◆ Excerpt
*****

Hacker News new | past | comments | ask | show | jobs | submit login
Using hyphenation and justification on the web (alistapart.com)
44 points by duck on Sept 7, 2010 | hide | past | favorite | 31 comments



This is the sort of thing that belongs in the browser itself, not specified in the HTML for each page. We should be able to write text in HTML as ASCII, and if the HTML says "justify this text," the browser should know the hyphenation points for all of the words. It should be the responsibility of the rendering engine, not the content.


I don't know if hyphenation should be automatically on just because justify is, but a separate CSS property, or a hyphenate option on the "word-wrap" property, would certainly be a more elegant solution than all of these scripts.


Justification implies hyphenation elsewhere. Personally, I think justified text is fugly without it.


TeX justification really needs to be ported to browsers. Are those hyphenation algorithms really that hard to implement?


Are those hyphenation algorithms really that hard to implement?

Yes: see (for example) http://en.wikipedia.org/wiki/Hz-program .

*****

◆ Written exercise
From the thread on hyphenation and justification, output the passage from "Hacker News new" up to and including "of these scripts." word for word.

◆ Stored data

*****

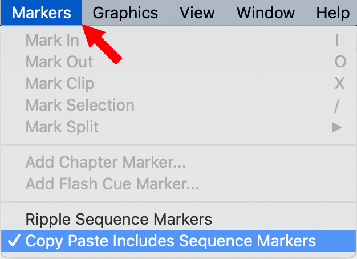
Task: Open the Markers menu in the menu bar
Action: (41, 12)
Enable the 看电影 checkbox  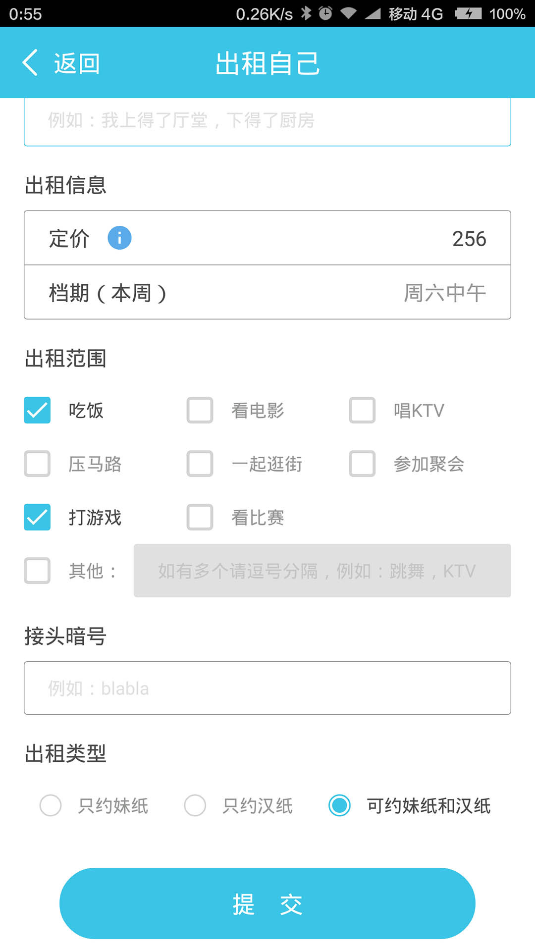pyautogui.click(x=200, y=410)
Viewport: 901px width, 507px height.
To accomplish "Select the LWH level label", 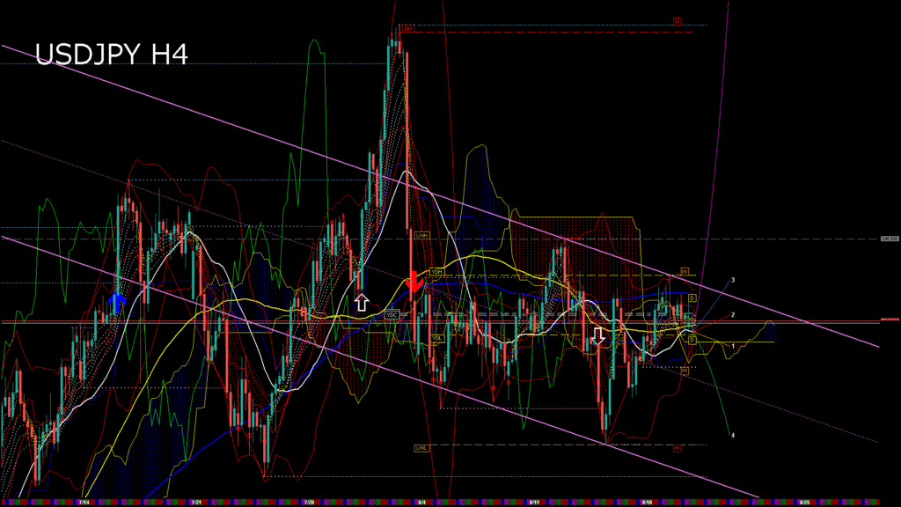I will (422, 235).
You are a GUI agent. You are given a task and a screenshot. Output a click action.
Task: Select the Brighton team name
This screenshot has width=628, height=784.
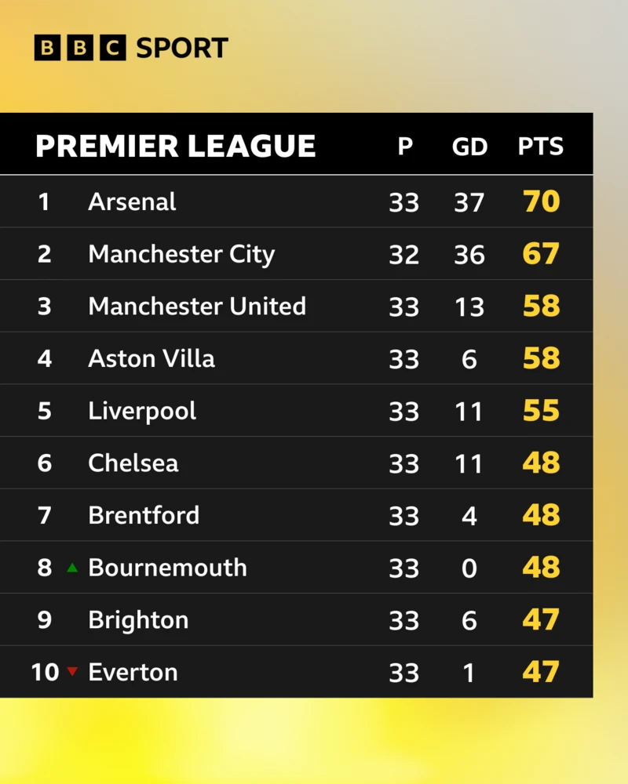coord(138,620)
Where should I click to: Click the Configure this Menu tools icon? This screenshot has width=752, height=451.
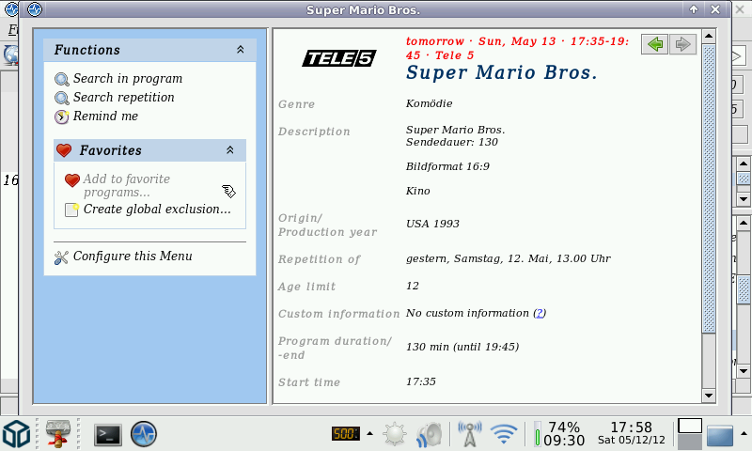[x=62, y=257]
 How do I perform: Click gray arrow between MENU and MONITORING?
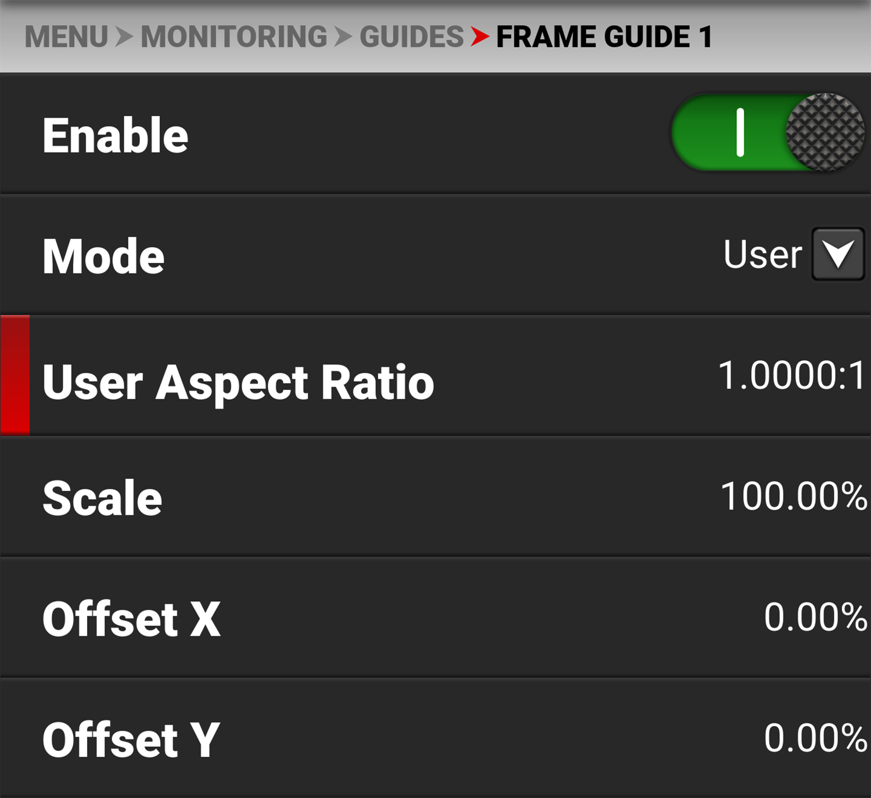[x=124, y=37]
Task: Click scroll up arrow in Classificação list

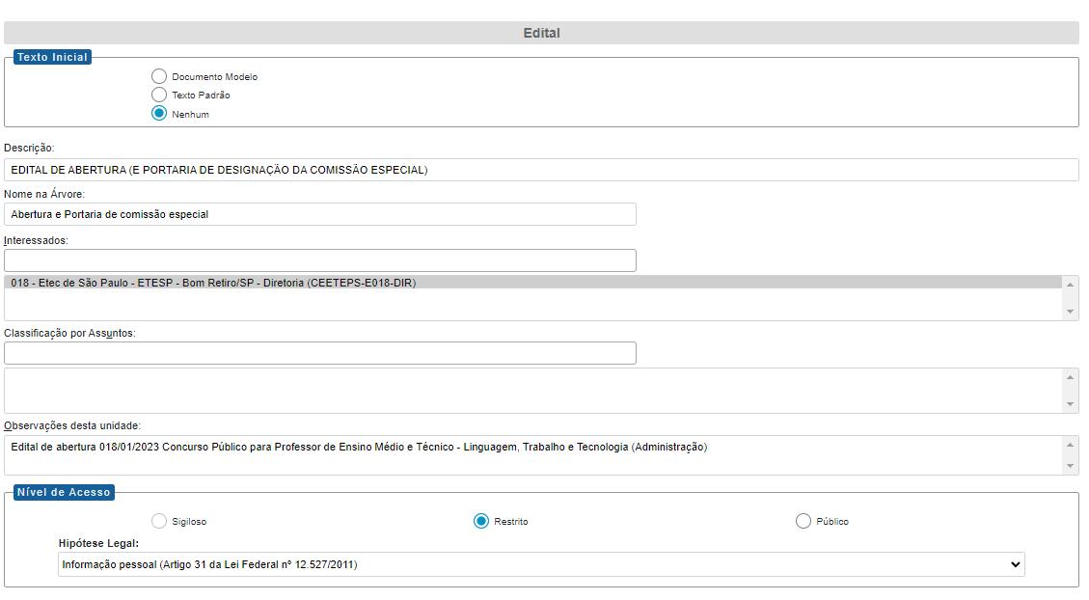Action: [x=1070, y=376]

*****

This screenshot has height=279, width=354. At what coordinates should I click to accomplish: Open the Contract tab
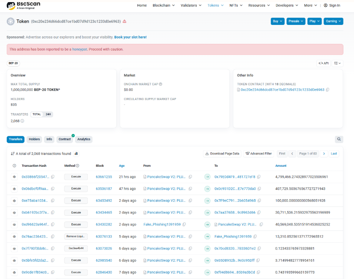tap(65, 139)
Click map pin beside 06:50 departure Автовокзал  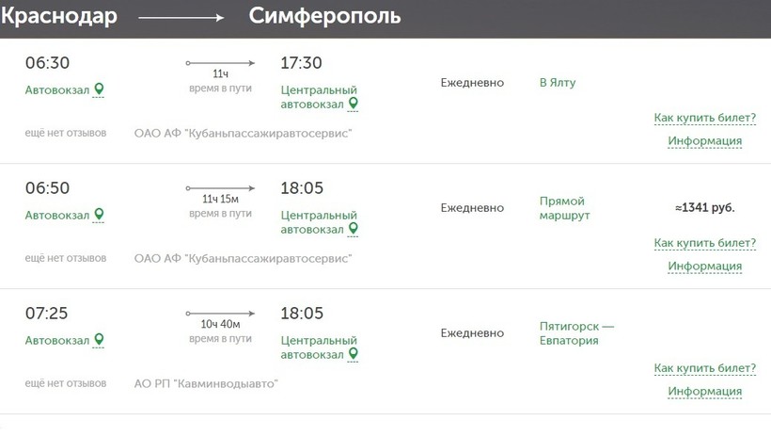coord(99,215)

*****

◆ Completed exercise
Hacker News new | past | comments | ask | show | jobs | submit login
Using hyphenation and justification on the web (alistapart.com)
44 points by duck on Sept 7, 2010 | hide | past | favorite | 31 comments



This is the sort of thing that belongs in the browser itself, not specified in the HTML for each page. We should be able to write text in HTML as ASCII, and if the HTML says "justify this text," the browser should know the hyphenation points for all of the words. It should be the responsibility of the rendering engine, not the content.


I don't know if hyphenation should be automatically on just because justify is, but a separate CSS property, or a hyphenate option on the "word-wrap" property, would certainly be a more elegant solution than all of these scripts.